Oggi è possibile rispondere affermativamente a tale domanda: utilizzando il “Paddock Paradise”

Cos’è il Paddock Paradise?


Il Paddock Paradise (PP) è appunto un ambiente che induce il cavallo a vivere in modo analogo a quanto avverrebbe in natura. Sfrutta la caratteristica intrinseca del cavallo di muoversi “sul sentiero”, cioè seguendo piste che si tramandano per generazioni. Tale caratteristica si acuisce inoltre nel momento in cui i cavalli vengano posti in ambienti molto estesi in lunghezza (centinaia di metri o anche più),ma relativamente stretti (alcuni metri).

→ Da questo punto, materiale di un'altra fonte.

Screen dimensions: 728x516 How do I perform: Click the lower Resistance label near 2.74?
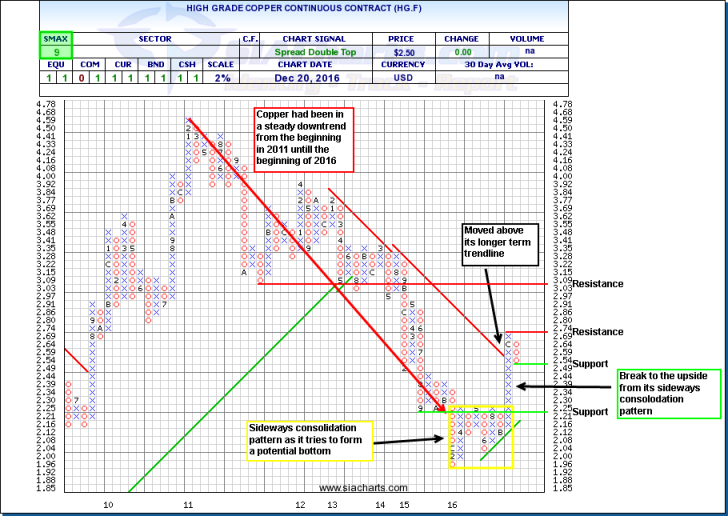click(x=599, y=332)
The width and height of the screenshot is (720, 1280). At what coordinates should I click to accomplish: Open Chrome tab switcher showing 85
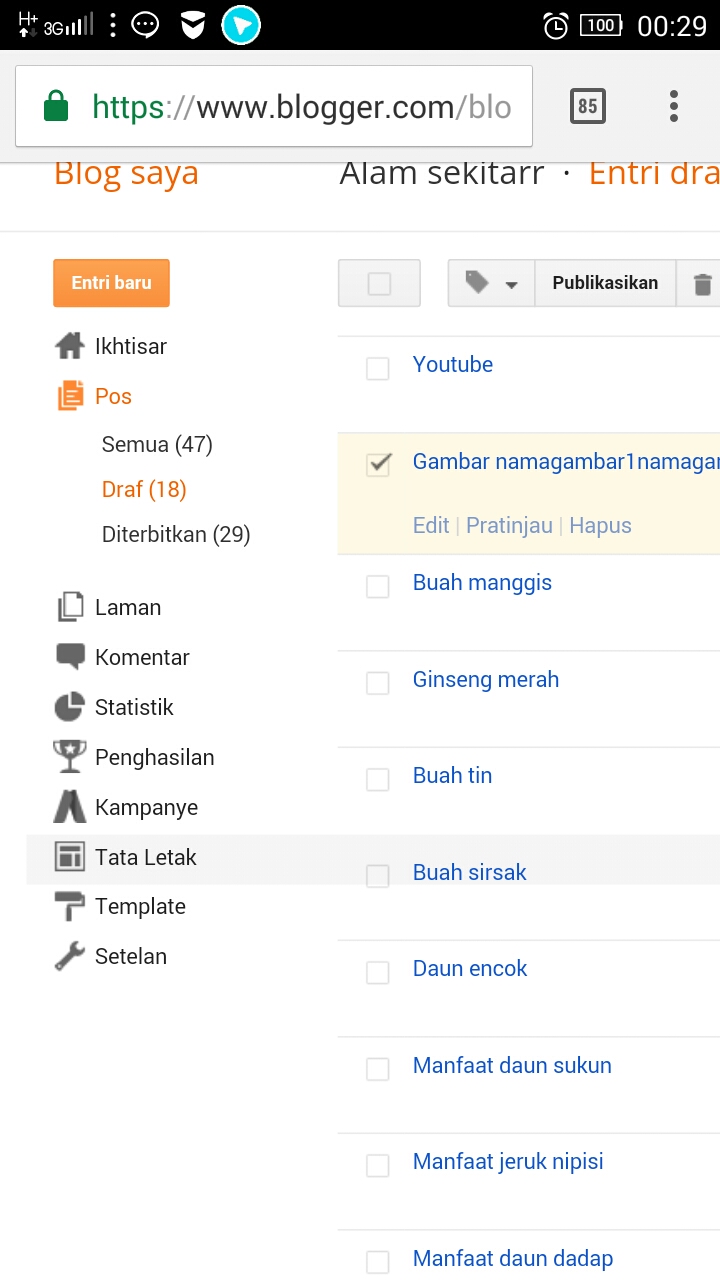(x=588, y=106)
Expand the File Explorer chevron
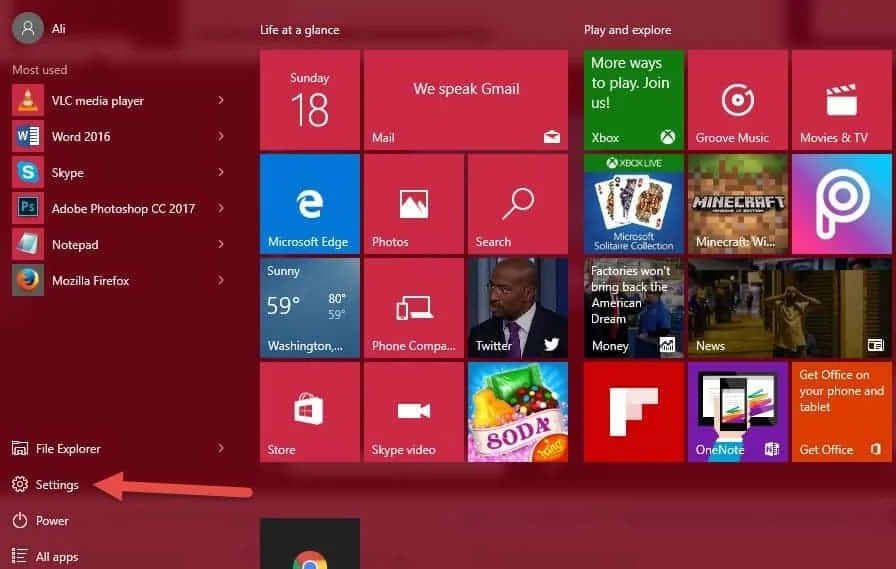The width and height of the screenshot is (896, 569). [x=221, y=448]
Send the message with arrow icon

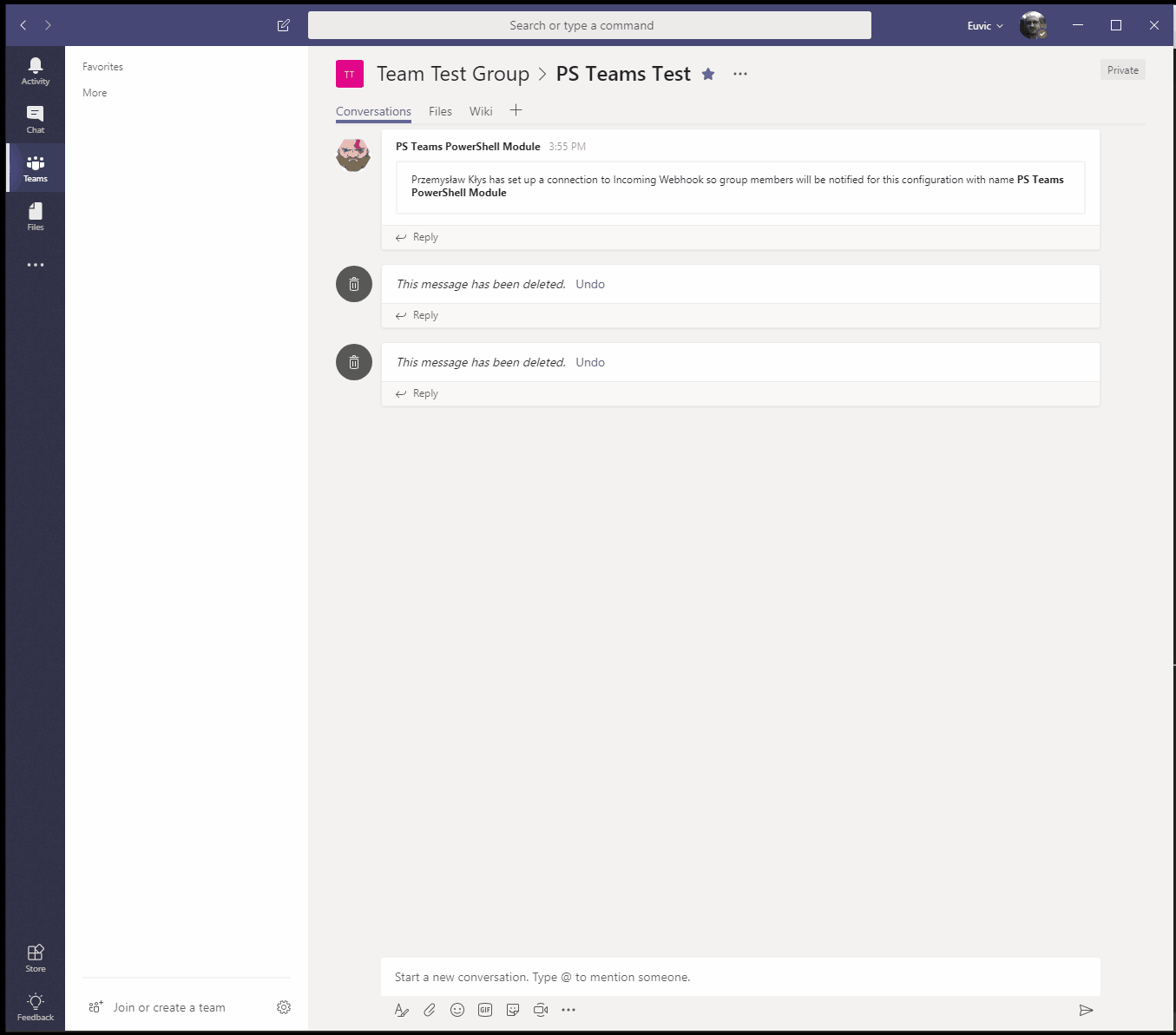(1086, 1010)
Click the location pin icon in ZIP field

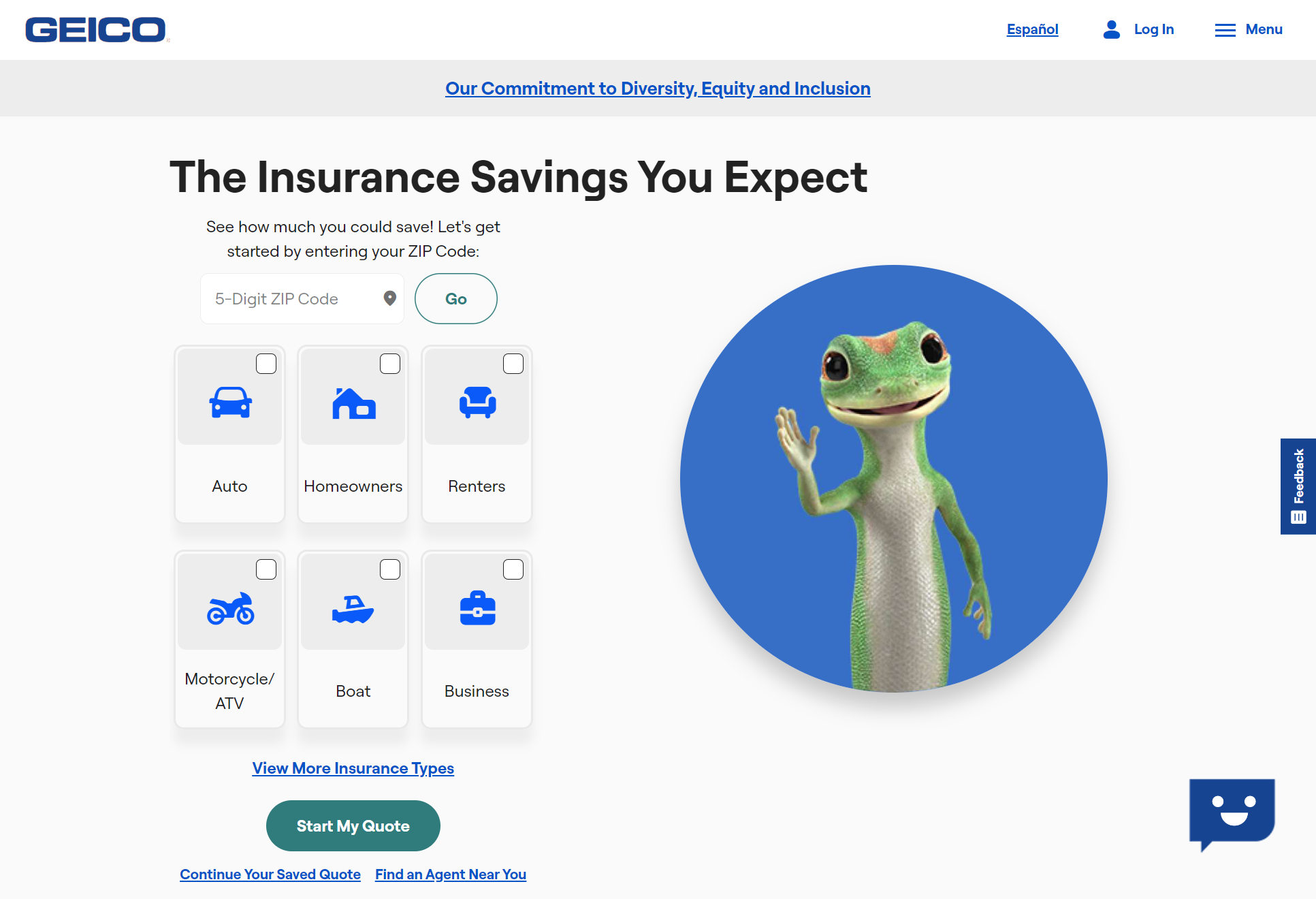tap(389, 298)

Si vengono così a costituire dei lunghi corridoi, ad anello, che inducono per la loro stessa forma, il cavallo a muoversi continuamente, analogamente a quanto avviene appunto in natura. Perché ciò avvenga è però assolutamente necessario aggiungere a questo ambiente di base, tutti gli altri stimoli che sono presenti in quello naturale, così da indurre uno stile di vita veramente consono a quello del selvaggio. Solo per citarne alcuni: tipologia di cibo fornito, modalità di distribuzione del cibo stesso, modalità di accesso all’acqua, possibilità di interazione sociale, varietà di terreni, e molti altri.



Luca Gandini    

Il nostro paddock paradise ha un’estensione in lunghezza di 1600 metri ed è compreso in un’area di 4 ettari, attualmente ospita 9 cavalli tra cui quelli per l’endurance, naturalmente l’alimentazione è basata esclusivamente su fieno di prato polifita distribuito una volta al giorno per circa 15 kg a capo sparso su piu’ di 1200 metri di lunghezza dell’anello in modo da stimolare la naturale ricerca del cibo. In altri punti ci sono la zona dei  sali minerali e la capannina, a lato della quale c’è il punto di abbeveraggio.